What will the future bring? The high and continuingly increasing incidence of ESBLs will most likely make carbapenems consumption high as well. High utilization of carbapenems will force bacteria to find ways of survival thus giving rise to pan-drug resistance. Because antibiotic development is a long process, the first thing to do is limiting the spread of these bacteria which can be done by taking rigorous hygiene measures.
Regarding the treatment, there are articles recommending certain molecules or antibiotic associations, depending on the carbapenemase class, but further in vivo studies are necessary in order to make specific treatment protocols for CPE infections.
For class A carbapenemases, it appears that the last remaining treatment options are polymyxins, tigecycline and, if susceptible, aminoglycosides(30). ST-258 clones usually remain susceptible to gentamicin(30). However, not all infections may be treated with these molecules.
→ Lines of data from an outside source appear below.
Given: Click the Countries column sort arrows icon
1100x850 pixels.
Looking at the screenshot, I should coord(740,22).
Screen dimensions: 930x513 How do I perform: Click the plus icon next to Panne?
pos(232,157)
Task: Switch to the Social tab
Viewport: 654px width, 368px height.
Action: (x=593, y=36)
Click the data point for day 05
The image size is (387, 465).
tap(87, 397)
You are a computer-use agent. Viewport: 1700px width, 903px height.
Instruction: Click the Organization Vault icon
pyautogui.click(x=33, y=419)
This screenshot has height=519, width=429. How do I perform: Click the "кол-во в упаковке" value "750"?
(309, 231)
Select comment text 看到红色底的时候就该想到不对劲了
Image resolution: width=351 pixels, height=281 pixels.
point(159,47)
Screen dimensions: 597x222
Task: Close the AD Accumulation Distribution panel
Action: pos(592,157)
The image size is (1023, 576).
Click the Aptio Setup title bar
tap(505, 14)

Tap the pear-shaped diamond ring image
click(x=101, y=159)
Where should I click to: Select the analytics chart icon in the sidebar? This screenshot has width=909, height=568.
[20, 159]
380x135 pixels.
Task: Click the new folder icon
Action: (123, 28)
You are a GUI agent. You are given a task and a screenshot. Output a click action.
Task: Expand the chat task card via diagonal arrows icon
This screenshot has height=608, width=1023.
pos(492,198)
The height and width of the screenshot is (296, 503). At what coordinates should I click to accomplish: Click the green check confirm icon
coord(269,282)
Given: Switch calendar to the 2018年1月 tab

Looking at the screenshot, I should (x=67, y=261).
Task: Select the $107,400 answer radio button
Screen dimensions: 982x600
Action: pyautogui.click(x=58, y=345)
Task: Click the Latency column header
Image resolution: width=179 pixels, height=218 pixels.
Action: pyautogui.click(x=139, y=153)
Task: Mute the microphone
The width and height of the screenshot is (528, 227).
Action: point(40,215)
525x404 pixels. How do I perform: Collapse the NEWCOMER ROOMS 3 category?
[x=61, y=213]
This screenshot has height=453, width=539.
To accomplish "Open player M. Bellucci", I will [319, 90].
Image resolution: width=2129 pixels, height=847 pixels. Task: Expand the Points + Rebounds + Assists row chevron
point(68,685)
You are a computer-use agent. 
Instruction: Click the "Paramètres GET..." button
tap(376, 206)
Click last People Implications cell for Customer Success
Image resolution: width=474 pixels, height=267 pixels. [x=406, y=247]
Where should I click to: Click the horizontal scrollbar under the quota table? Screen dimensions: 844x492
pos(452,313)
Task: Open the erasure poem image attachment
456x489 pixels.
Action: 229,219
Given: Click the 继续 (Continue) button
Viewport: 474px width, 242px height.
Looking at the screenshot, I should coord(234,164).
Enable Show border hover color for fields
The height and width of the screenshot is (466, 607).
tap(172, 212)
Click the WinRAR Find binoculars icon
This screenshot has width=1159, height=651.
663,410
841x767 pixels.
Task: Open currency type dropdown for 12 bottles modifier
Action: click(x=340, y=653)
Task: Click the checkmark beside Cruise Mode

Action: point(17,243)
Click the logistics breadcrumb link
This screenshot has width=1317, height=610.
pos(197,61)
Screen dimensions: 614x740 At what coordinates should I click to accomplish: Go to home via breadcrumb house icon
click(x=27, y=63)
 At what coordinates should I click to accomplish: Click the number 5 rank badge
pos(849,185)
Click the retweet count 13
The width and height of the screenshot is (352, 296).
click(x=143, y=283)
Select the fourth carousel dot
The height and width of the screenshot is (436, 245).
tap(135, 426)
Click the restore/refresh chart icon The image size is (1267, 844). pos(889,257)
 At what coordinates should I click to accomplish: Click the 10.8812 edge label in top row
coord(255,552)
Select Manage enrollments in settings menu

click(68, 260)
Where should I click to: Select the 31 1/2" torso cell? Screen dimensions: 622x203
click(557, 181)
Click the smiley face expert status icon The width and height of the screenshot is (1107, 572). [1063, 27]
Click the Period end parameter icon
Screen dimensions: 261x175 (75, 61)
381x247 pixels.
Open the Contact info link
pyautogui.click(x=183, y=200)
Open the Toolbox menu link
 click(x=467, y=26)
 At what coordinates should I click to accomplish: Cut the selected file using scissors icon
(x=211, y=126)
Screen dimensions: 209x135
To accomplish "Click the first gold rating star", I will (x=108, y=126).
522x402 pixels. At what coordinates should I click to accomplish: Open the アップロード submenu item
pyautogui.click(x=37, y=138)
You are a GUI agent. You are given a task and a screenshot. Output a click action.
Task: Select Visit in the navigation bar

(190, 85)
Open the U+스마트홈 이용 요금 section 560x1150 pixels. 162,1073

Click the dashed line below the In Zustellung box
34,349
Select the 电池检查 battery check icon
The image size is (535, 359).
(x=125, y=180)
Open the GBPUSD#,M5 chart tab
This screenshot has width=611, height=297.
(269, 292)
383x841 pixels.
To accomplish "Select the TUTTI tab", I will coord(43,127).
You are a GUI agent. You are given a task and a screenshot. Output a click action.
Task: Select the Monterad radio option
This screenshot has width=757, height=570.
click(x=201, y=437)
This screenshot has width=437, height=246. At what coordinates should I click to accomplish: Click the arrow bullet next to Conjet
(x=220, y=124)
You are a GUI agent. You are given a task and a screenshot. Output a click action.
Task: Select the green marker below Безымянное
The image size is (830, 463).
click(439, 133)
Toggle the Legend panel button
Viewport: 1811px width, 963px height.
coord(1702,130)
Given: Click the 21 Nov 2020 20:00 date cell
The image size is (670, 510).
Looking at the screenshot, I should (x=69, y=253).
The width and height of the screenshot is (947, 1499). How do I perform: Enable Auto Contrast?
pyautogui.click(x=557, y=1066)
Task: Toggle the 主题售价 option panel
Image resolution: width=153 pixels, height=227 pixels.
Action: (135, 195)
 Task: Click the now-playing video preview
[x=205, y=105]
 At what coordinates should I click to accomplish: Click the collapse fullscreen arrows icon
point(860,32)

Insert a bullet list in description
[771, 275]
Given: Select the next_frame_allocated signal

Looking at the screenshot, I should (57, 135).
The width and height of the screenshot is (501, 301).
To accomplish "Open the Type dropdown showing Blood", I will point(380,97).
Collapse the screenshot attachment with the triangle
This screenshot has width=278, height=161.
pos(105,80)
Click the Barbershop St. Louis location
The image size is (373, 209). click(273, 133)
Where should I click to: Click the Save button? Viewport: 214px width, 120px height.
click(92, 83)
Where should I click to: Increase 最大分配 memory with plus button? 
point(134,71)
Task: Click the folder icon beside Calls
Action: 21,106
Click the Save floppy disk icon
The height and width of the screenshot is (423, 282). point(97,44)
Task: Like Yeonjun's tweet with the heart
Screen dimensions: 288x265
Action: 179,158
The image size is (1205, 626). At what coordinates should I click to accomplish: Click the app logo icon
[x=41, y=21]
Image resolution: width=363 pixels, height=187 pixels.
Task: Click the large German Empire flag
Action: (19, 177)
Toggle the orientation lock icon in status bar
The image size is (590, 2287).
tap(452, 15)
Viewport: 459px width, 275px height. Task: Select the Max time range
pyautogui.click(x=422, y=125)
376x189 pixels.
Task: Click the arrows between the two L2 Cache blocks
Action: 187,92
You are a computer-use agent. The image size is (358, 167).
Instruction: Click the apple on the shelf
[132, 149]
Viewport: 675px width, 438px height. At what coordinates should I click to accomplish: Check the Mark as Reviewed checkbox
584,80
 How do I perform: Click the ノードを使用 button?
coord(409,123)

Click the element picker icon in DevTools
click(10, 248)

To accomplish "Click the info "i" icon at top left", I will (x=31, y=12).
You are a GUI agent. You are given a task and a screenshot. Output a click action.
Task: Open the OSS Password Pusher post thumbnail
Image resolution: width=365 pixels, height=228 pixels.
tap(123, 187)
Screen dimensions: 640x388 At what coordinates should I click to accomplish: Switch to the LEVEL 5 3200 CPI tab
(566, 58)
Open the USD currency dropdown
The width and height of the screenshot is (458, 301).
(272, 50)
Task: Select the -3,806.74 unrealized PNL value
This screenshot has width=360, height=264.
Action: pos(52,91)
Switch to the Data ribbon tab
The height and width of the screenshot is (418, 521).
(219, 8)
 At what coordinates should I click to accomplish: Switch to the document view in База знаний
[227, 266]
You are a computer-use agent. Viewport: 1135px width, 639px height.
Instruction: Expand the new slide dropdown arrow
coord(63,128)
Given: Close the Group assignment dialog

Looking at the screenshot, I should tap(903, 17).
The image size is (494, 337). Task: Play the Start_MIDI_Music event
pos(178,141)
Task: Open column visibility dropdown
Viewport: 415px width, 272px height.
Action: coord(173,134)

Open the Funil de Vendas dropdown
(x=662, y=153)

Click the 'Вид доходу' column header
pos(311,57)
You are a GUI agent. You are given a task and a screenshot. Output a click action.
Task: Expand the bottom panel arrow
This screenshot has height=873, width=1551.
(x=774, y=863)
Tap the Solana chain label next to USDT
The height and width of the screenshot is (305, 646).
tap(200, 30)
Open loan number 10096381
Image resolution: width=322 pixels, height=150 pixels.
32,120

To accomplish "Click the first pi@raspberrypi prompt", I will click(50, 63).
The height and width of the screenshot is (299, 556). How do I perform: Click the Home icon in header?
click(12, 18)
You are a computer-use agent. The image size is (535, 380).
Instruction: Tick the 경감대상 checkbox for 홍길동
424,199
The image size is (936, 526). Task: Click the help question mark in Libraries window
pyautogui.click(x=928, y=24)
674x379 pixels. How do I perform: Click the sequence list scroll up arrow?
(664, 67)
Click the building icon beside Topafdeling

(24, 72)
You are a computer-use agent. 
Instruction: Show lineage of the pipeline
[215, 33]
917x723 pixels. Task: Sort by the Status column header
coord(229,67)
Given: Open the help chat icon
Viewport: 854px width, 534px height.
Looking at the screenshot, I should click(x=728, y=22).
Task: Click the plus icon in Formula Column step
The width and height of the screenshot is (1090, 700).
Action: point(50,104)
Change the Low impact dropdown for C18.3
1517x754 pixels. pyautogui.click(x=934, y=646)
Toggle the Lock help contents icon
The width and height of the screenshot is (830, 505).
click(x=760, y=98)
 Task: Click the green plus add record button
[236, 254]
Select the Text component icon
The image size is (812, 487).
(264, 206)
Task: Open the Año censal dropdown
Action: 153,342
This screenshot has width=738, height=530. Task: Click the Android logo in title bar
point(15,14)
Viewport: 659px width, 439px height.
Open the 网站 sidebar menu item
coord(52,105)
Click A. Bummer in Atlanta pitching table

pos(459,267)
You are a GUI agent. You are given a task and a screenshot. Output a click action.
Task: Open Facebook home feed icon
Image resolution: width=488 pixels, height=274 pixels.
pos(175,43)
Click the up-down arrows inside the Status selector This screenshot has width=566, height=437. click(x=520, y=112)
As class B carbapenemases are not able of hydrolyzing aztreonam, there have been studies regarding its activity, both alone and in combination with beta-lactamase inhibitors. A study comparing in vitro activity of aztreonam versus aztreonam-avibactam combination(31) showed increased activity of the combination against isolates producing class A, B or D carbapenemaes. Other studies assessed the activity of ceftazidime-avibactam (Avycaz) and showed that this combination has better activity on KPC and OXA-48 enzymes but lacks activity on MBLs(32).
Fecal transplant is another promising method of intestinal decolonization(33). In the mean time, the development of new antibiotics should be a priority for the pharmaceutical companies, universities and other research groups.
Faced with a post-antibiotic era, there is an important need for action. Educating doctors regarding good antibiotic prescription, as well as educating the population concerning the existence of CPE and what they can do about it (good hygiene, use of antibiotics only when necessary etc.) are simple methods that can limit the spread of these bacteria and potentially save lives. n
Conflict of interests: The authors declare no conflict of interests.